Members participated in virtual meetings and coffees while people were urged to stay home.
“So we were still getting engagement,” Vianello says. “And here’s the miracle in all of this: We’ve continued to grow the whole time.”
By the end of 2021, the club was up to 88 members.
Denise Payne, owner of the Denise Payne Real Estate Team, has been a member for nearly two years, finding the club to be a great place for co-working. “It’s just a great comfy place to meet folks because you can just sit here and be casual,” Payne says.
Payne says sometimes it’s nice just to move to a new, more creative atmosphere where there may be other people in other industries with whom to brainstorm. “It inspires me to think of something I wouldn’t have thought of if I were in my office,” she says.
Making new connections, especially with people or businesses that they may not have encountered otherwise, matches with the principles of the club itself. Vianello says there are three pillars for the ACA Business Club: building quality relationships, providing professional and personal development opportunities, and offering the chance to market your business. And any one of those pillars may be enough for someone to join.
Payne says she’s been able to connect with people who she had never crossed paths with before, despite being in Columbia since 1982. “You really get to know people,” she says.
Trent Rash, executive director of the Missouri Symphony and club member since August 2020, says he has found the networking opportunities through the club to be amazing. Rash says he now knows many people who he’s developing partnerships with that wouldn’t have happened without the club.
“It’s a great way to get to know people in a very non-pressure, casual environment that could really benefit you down the line,” Rash says. “It’s funny because it’s called a business club, but I feel like there’s not a lot of business that takes place. It’s a lot of development of relationships and friendships.”
And that’s exactly how Vianello wants it to be.

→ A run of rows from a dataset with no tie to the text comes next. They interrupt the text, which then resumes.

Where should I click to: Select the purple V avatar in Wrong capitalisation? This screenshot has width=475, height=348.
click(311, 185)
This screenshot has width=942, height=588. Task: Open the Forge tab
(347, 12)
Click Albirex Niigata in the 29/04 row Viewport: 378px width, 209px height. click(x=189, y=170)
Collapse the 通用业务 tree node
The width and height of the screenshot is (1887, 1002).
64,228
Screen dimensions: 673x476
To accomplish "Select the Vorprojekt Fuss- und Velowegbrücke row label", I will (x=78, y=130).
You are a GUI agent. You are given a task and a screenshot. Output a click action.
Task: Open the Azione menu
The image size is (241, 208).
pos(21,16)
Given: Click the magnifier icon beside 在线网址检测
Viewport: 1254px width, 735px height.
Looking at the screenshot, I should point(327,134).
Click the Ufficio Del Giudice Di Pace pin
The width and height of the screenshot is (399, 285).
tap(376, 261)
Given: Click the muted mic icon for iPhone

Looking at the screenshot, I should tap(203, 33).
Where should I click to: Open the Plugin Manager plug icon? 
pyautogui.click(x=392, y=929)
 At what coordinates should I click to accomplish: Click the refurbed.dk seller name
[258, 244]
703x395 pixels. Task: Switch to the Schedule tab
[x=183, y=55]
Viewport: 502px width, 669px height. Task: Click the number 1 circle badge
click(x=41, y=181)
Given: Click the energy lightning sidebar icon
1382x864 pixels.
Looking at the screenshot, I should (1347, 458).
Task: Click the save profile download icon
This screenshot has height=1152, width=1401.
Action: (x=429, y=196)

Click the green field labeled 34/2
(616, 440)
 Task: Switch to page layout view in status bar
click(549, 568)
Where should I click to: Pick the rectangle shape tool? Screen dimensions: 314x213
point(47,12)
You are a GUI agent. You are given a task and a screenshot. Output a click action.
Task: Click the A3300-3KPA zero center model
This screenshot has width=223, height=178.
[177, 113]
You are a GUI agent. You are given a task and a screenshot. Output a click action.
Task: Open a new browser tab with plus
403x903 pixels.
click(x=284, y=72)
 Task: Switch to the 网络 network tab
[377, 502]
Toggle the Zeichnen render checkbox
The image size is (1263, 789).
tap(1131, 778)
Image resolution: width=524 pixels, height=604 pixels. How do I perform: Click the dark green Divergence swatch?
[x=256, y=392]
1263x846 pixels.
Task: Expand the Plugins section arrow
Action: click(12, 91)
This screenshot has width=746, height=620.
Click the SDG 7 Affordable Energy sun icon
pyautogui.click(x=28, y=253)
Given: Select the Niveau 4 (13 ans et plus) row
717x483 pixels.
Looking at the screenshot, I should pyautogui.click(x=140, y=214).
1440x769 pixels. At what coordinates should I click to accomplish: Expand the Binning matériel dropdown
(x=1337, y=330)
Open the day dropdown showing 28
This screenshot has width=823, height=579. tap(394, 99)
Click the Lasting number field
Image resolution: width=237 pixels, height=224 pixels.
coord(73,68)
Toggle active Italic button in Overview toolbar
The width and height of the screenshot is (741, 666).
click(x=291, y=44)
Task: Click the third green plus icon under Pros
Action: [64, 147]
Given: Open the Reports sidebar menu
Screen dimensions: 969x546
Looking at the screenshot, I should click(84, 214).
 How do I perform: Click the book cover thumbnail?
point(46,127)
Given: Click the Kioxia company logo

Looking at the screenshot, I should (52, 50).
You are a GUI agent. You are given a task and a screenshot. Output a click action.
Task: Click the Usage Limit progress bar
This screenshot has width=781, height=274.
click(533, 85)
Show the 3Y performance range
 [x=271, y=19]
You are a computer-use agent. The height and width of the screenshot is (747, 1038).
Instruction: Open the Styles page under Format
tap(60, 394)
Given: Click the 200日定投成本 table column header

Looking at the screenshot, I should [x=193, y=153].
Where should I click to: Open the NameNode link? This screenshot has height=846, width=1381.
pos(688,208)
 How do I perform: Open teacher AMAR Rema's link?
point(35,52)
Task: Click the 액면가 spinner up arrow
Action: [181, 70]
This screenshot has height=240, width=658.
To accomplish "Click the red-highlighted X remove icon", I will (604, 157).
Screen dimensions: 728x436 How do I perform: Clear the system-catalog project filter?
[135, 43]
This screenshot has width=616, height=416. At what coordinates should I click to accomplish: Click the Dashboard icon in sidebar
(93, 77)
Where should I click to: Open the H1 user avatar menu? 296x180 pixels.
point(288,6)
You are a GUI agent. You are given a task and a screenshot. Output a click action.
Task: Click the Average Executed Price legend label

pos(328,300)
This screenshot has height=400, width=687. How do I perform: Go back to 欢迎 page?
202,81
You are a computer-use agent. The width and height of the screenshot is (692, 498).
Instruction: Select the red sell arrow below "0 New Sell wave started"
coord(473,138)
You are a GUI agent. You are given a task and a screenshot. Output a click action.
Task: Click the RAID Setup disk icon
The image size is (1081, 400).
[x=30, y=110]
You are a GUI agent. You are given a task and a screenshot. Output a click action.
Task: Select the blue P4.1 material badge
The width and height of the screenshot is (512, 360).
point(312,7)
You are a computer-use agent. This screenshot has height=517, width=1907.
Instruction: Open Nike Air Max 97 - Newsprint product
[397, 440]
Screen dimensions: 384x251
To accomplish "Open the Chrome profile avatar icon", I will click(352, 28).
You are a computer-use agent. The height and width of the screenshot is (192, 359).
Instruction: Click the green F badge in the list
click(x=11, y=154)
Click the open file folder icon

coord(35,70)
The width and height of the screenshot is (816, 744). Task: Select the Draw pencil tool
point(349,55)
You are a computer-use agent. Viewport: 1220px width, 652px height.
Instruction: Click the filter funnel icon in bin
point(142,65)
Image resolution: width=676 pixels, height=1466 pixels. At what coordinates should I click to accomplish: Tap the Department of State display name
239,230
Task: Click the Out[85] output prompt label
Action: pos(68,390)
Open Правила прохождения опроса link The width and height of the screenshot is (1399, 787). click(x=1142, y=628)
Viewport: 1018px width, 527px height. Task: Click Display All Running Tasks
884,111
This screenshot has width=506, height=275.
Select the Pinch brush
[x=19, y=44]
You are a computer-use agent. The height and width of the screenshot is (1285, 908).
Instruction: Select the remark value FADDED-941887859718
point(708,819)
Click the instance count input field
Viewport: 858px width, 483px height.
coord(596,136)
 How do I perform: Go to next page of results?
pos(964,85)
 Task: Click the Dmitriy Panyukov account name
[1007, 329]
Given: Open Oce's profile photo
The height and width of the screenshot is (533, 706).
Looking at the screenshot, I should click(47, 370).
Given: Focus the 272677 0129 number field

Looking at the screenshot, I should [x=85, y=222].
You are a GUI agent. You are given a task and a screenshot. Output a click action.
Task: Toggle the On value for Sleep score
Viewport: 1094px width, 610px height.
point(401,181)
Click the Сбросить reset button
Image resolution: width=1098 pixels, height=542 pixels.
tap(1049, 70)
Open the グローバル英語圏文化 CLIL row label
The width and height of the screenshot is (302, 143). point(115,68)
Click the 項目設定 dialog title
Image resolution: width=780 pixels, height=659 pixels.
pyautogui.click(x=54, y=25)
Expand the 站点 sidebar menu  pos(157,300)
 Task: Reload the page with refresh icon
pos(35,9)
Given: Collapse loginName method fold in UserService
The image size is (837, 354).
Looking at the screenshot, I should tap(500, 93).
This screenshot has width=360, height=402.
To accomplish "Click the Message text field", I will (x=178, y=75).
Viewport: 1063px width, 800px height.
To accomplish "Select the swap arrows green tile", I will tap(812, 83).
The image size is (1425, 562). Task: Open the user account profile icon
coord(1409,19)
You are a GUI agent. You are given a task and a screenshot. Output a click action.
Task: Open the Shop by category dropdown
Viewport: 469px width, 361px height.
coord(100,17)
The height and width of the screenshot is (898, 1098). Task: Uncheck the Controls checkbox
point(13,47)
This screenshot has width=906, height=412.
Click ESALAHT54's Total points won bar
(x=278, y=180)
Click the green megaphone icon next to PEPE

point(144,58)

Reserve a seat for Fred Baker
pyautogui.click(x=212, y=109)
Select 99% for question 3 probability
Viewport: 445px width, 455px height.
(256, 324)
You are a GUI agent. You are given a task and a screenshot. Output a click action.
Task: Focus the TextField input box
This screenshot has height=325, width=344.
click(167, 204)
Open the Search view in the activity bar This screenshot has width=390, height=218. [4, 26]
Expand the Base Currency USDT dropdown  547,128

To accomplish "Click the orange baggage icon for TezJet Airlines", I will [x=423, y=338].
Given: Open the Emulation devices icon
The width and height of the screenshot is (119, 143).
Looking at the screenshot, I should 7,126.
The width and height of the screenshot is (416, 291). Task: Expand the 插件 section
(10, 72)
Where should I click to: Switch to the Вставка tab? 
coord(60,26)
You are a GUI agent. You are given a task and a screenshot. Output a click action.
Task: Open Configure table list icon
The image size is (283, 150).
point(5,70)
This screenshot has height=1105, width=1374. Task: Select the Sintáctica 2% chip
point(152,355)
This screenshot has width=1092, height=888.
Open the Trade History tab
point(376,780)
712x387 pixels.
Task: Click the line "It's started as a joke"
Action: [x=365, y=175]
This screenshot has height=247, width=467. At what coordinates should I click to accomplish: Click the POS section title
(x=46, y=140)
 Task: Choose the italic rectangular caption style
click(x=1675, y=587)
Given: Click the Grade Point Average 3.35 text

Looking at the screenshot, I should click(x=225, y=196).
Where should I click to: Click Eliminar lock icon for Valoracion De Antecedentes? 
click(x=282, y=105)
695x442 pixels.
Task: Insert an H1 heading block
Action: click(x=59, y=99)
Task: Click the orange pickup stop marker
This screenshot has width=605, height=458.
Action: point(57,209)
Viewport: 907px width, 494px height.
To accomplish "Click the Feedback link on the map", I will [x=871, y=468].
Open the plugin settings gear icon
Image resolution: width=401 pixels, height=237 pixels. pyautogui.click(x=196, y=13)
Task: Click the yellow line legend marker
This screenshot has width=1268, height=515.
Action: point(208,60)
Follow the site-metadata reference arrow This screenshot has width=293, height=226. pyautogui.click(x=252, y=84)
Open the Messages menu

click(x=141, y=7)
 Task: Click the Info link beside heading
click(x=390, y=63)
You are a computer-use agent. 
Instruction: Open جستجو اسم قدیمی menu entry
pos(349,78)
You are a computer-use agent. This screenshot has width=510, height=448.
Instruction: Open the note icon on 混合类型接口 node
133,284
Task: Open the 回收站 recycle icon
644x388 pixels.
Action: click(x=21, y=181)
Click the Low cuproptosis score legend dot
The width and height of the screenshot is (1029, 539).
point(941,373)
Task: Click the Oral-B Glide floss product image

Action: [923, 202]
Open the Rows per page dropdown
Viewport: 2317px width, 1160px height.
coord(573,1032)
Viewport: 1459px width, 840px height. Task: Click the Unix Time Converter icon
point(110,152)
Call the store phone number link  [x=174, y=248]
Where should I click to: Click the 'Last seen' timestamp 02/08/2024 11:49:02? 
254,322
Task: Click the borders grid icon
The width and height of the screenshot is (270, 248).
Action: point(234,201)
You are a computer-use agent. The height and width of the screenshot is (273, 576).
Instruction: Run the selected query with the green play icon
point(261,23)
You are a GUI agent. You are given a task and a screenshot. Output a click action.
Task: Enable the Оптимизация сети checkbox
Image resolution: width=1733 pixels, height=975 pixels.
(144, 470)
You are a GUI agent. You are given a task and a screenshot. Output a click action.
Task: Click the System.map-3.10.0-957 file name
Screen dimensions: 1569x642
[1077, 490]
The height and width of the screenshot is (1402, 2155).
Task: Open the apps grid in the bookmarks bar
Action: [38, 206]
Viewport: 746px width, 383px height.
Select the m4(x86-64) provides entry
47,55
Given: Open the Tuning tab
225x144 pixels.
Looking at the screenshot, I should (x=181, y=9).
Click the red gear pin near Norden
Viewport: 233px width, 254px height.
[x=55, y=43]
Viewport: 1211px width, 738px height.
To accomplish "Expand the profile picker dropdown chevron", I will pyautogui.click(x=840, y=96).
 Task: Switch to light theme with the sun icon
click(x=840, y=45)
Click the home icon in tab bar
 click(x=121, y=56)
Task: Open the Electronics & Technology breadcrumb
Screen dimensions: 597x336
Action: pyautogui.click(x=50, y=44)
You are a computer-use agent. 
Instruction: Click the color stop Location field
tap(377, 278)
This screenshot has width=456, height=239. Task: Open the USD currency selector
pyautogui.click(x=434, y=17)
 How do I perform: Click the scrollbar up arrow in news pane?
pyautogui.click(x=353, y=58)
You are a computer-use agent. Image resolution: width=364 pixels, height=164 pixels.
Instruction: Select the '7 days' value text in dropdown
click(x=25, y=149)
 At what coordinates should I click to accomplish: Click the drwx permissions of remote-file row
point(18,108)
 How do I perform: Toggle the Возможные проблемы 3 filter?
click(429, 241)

“We are strict non-solicitation, so we are not selling to each other,” she says. “We don’t really network so much as we build relationships.”
The club hosts regular events, such as coffees for members (and invited guests), artist receptions and other social events. There are also small groups within the club that have begun to form, like the business development team, of which Payne and Rash are members. Rash says the team has fewer than 10 members and meets every week to “talk about our victories and challenges for our organizations. We share stories, we share advice for each other.”
Rash says the team has been really helpful for him, since he comes from an academic background and is trying to learn more of the business aspects to improve branding and marketing for the symphony. “In lots of ways, I think nonprofits need to behave more like businesses,” he says.
Assisting local nonprofits is another goal Vianello has for the club. Through club sponsorships, like being the monthly beer sponsor, members are able to fundraise for different causes and help spread awareness of different local groups. Since September 2020, the club has raised more than $3,200 for area nonprofits, including the Stop Human Trafficking Coalition of Central Missouri, The Food Bank for Central & Northeast Missouri, and Coyote Hill.
“That is great for me to know about other avenues and new ways to give back to the community,” Payne says.
To join the ACA Business Club, a person must be invited by an existing member, Vianello says. That way there’s someone vouching for the values the new person would bring into the equation.